Juan Carlos Cruz and two other key whistleblowers have said Barros witnessed their abuse, ignored it and even participated in the psychological abuse that Karadima would then inflict when he sensed disobedience or disloyalty.

Barros has denied witnessing any abuse or covering it up.

Francis sparked outrage in 2015 when he appointed Barros, then Chile's military chaplain, to head the diocese of Osorno, Chile, over the objections of some members of the Chilean bishops' conference. They feared continued fallout from the Karadima scandal and had recommended that Barros and two other Karadima-trained bishops resign and take a year-long sabbatical.

Francis has said he overruled the recommendation and rejected Barros' resignation twice because he said he couldn't in good faith accept it when he had no evidence of Barros' wrongdoing.

The Associated Press, however, reported that Francis received an eight-page letter from Cruz in April 2015 detailing his abuse and Barros' role in witnessing and ignoring it. Cruz also said that during the Karadima investigations, which began in 2009, he testified about Barros' behavior on at least four separate occasions, twice to Chilean church investigators and twice to Chilean state judicial authorities.

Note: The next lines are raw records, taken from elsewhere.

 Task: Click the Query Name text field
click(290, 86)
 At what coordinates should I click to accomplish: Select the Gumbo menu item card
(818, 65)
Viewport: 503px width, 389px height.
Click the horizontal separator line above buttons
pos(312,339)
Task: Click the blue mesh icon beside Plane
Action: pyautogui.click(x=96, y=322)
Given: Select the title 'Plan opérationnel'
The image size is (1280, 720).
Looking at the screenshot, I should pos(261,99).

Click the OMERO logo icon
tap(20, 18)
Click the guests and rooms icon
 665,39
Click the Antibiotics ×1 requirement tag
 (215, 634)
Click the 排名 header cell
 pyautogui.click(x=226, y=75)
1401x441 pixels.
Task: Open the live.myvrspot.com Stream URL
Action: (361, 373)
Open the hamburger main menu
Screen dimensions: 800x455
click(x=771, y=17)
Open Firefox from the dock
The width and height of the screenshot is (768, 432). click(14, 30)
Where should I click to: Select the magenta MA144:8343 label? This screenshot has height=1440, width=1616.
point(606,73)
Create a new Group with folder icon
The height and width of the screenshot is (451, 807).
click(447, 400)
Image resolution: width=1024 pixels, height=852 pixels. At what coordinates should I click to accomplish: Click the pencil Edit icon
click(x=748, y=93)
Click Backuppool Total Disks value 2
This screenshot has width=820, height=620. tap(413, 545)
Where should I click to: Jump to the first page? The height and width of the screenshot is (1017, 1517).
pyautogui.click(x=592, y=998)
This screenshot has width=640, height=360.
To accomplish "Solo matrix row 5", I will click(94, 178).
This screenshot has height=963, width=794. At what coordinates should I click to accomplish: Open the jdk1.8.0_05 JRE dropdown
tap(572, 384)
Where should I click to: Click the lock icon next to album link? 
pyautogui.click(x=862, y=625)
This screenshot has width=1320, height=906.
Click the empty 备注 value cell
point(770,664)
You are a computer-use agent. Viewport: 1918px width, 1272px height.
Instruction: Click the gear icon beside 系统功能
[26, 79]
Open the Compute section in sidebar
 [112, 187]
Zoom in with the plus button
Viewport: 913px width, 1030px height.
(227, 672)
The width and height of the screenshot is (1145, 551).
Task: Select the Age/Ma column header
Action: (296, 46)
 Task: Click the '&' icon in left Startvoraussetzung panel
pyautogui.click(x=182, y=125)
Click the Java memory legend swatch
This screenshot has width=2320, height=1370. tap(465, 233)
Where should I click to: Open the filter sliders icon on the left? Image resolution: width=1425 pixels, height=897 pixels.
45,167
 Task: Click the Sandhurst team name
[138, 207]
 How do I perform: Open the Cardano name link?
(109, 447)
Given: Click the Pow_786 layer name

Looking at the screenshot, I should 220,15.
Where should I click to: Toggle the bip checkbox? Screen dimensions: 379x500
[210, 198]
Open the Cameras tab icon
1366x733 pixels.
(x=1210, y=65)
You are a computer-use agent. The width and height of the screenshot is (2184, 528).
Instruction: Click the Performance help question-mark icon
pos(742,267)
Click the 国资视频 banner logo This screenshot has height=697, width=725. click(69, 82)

Francis had said he had never heard from any victims about Barros' behavior.

The Vatican announced Scicluna's fact-finding mission after Francis' trip to Chile. Scicluna meets with Cruz on Saturday.

The timing of Burke's statement revealing Francis' regular encounters with victims coincided with the start of Scicluna's mission, as well as the release Thursday of a transcript of a meeting Francis held with Jesuits in Chile and Peru during which he said that he met with victims more often than was previously known.

Francis, though, had said as much during an in-flight press conference returning from the trip.